Hi Hoppo and Welcome to TFF!
Well, we've seen dozens of serious problems of this sort happen in recent years, so you are not alone (and it often happens in the same way!

)
To be Fishless Cycling would mean that you were dosing household ammonia directly to the tank water. Were you doing that? (it would mean pretty quick death if you subsequently added the fish you describe!)
Unfortunately, the collection of fish you have listed means that the tank has been immediately overstocked, even for a healthy running tank with a working biofilter, but of course yours can not be a running tank yet as there is no biofilter (these take a couple of months usually before they are ready for fish.)
The best action in these cases is to attempt to find an LFS (local fish shop, either the one where the fish were purchased or another one) or a hobbyist who will take the fish and hold them for you until you can get your tank cycled. My recommendation goes in this direction because the stocking amount would need to be reduced in this way regardless, so as long as you are looking then it would make sense to attempt to move the entire stock.

###

▶ [Exercise set]
[1] According to the reply about cycling a fish tank, who might take the fish and hold them until the tank is cycled? List every option it names.
[2] Answer these from the reply about cycling a fish tank:
(a) What does the abbreviation LFS stand for?
(b) How long does a biofilter usually take before it is ready for fish?
(c) What would doing Fishless Cycling mean?
[3] Write what comes next in the reply about cycling a fish tank, starting after its final sentence.
The records further down are separate material and are unrelated to the reply about cycling a fish tank.

▶ [Material shown]
###

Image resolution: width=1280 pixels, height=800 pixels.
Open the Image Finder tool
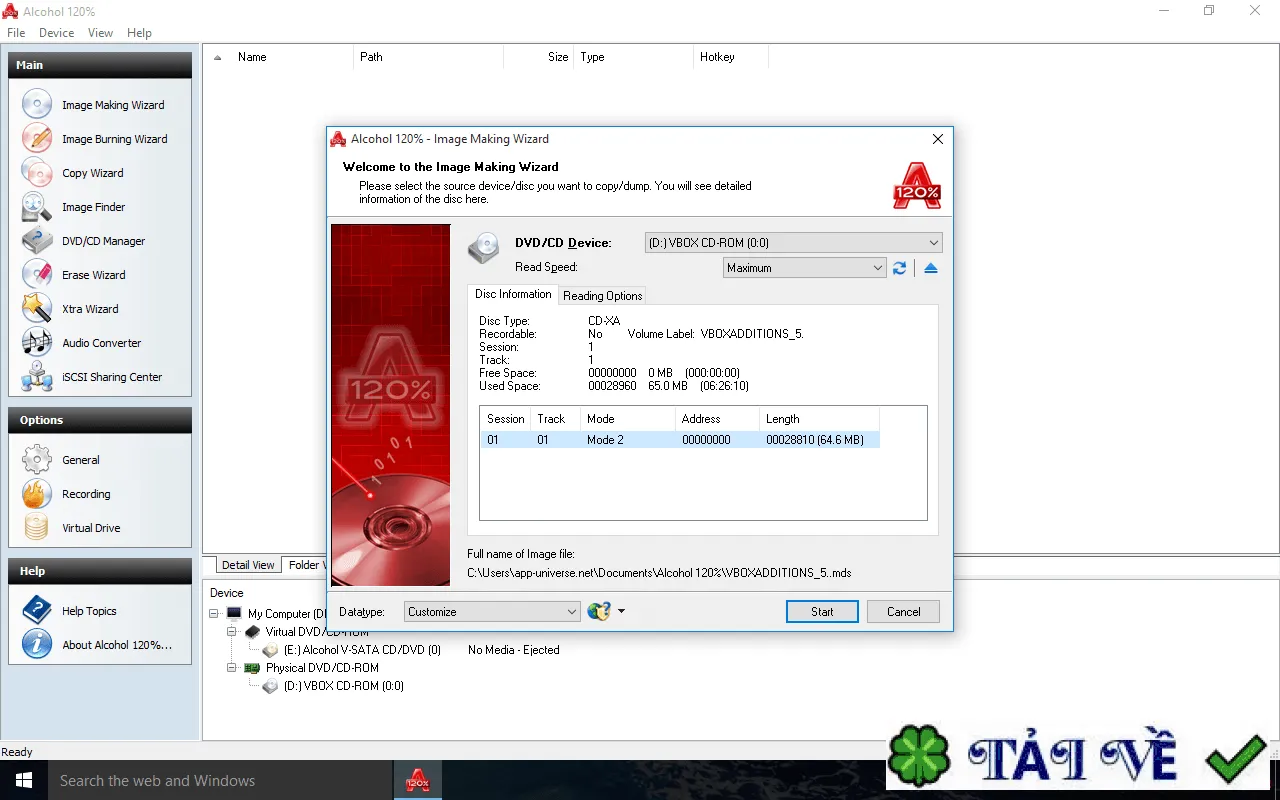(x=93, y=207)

###

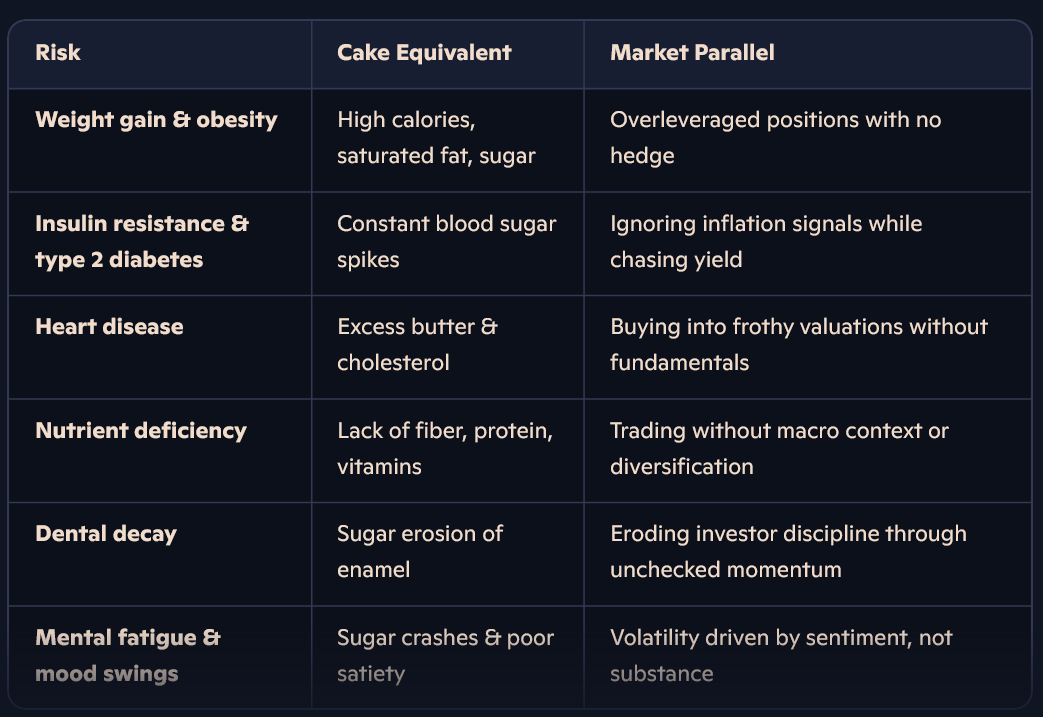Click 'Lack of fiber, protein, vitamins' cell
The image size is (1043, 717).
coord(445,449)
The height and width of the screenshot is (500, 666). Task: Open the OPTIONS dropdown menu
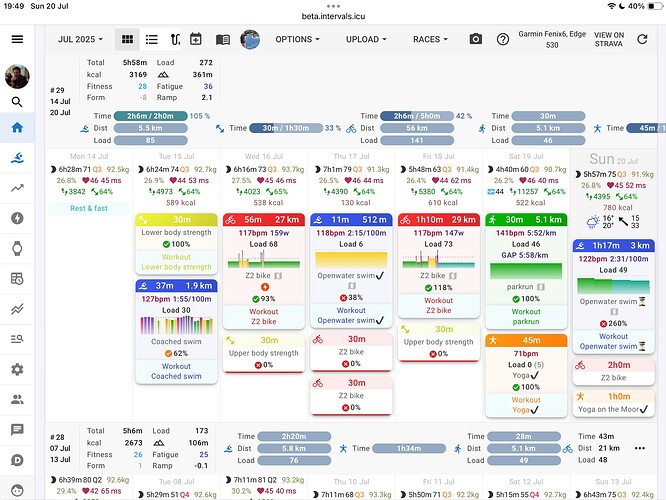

###

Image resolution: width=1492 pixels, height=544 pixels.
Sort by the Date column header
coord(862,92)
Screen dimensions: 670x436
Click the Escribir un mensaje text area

###

▶ [Responses per task]
[1]
- the local fish shop where the fish were purchased
- another local fish shop
- a hobbyist

[2]
(a) Local fish shop.
(b) A couple of months.
(c) Dosing household ammonia directly to the tank water.

[3]
By the time you read this the 10G will already probably be building up enough ammonia to be causing permanent damage to the gills. Your first action will need to be large daily water changes of about 75% of the water, using good technique (which means the return tap water needs to be treated with a good conditioner to remove chlorine/chloramine and roughly temperature matched (your hand is good enough for this.))
Once that urgent action is taken, you will need to obtain a good liquid-reagent based test kit if you don't already have one. Most of us like and use the API Freshwater Master Test Kit. You will need to learn to use it (you can test your tap water and post up the results for the members to see.) The water test kit will allow you to better gauge the effectiveness of the water changes you are doing. Until you can find the new temporary home for the fish, you will be in what we call a "Fish-In Cycling Situation" (not a good situation for fish, for whom it is life and death.)
Your goal in a Fish-In cycle is to use your kit twice a day to help you gradually get a feel for what percentage and frequency of water changes will keep both the ammonia and nitrite(NO2) concentration below 0.25ppm as a maximum. In anything more than an 8th to quarter stocked tank, this can be near impossible as the weeks progress. This is why your other goal of finding the temporary home is so important.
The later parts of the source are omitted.